Highly visual guides to history's greatest conflicts, detailing the command strategies, tactics, and experiences of the opposing forces throughout each campaign, and concluding with a guide to the battlefields today.

About the Author

James R. Arnold is an established author who has contributed to numerous military publications. James spent his formative years in Europe and used the opportunity to study the sites of historic battlefields. He has many published books to his credit, covering topics such as the Napoleonic campaigns and the battles and armies of the American Civil War. James lives in Virginia, USA.

More About the Author

Years ago my wife and I rented a former slave cabin on a plantation in Upperville, Virginia. The landlord was the grandson of a trooper who served with partisan leader John Mosby (the Gray Ghost). The doorstop was a ten-pound Parrott rifle shell recovered from the upper hay field (a cavalry skirmish had extended across the fields in 1863). Across Goose Creek was an historical marker signifying the place where Mosby's band first mustered. Here, in the foothills of the Blue Ridge Mountains we were surrounded by history and I began writing "The Cost of Freedom."

While my day job focused on military history, this was not what I wanted to write about in my novel. Instead, I was interested in how individuals confronted stark personal and moral choices as the great issue of the day -- secession -- threatened to rend the fabric of the lives. No such examination could ignore the salient role of slavery.

Research was profoundly enjoyable with each discovery bringing a new set of questions about motivation and loyalty: finding "The Journals of Amanda Virginia Edmonds" upon whom my Amanda is based and meeting her descendants; driving up a plantation lane to purchase our Thanksgiving turkey and seeing the antebellum, double decker balcony from where each year the elderly matron stood to bless the local hunt -- the inspiration for my race between Armistead and Min; finding a Confederate flag sewn by the local women at a small county museum with the hand-painted inscription "Go and Fight!" -- the basis for my scene where Amanda presents the colors to the Loudoun Grays; learning that a Union-loyal, Alabama-born officer had evaded Stonewall Jackson's trap at Harpers Ferry to lead yankee cavalry to safety, and realizing that my Armistead Carter had to help him find the way.

Well-crafted historical fiction has been a source of joy in my life; Dorothy Dunnett's epic sagas, Patrick O'Brian's sea-faring tales. They are page-turning adventure stories and explorations of character. If my "Cost of Freedom" can achieve even a faint echo of those wonderful reads, then I will be satisfied.

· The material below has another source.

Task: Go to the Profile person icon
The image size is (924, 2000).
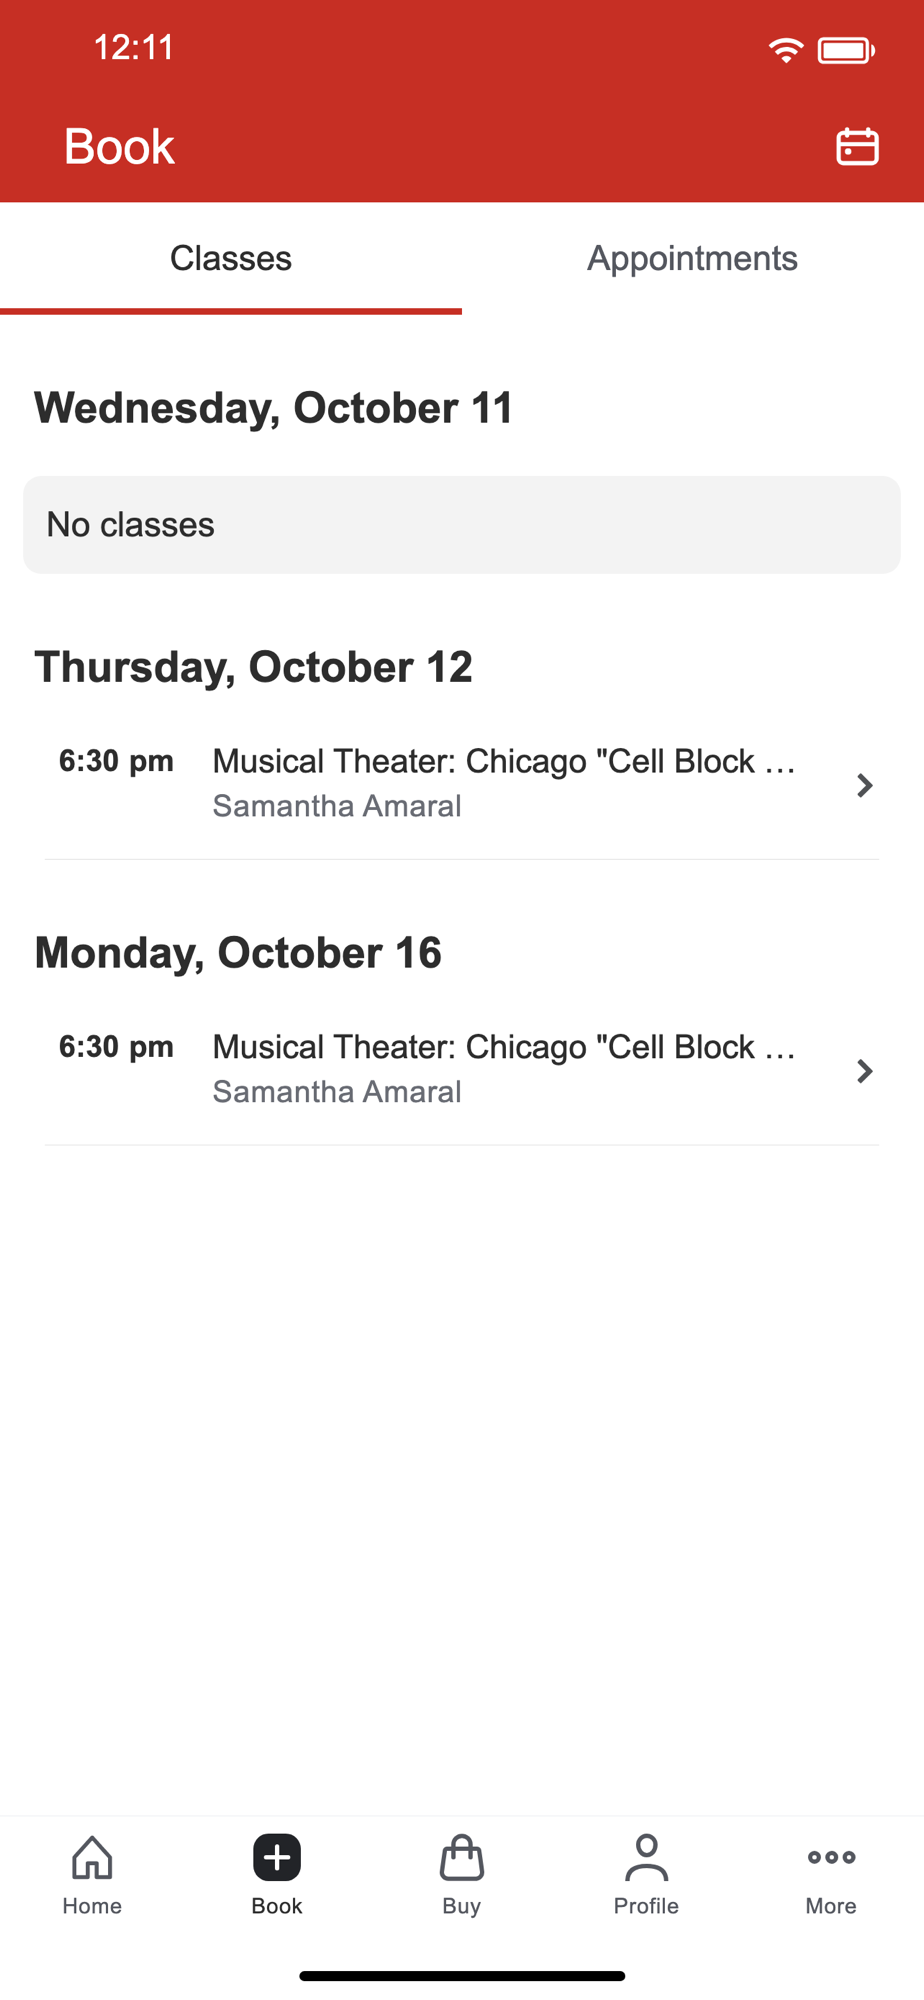Action: (647, 1858)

James R. Arnold is the author of more than twenty-five books devoted to military history and leadership. His published works include Presidents Under Fire, a study of how American presidents perform as war leaders, Grant Wins the War, a campaign study of Vicksburg, and Jeff Davis's Own, the story of the future Civil War generals who served on the Texas frontier during the Indian Wars. Arnold is the founder of Napoleon Books, a niche publishing venture devoted to Napoleonic studies. His most recent book, The Moro War (Bloomsbury Press, 2011) examines the first U.S. war against an Islamic insurgency. He has also written forty-two library reference books for young adults that address the social and historical events associated with colonial America, the American and French Revolutions, the Industrial Revolution and the American Civil War. Arnold and his wife live on a farm in Virginia's Shenandoah Valley.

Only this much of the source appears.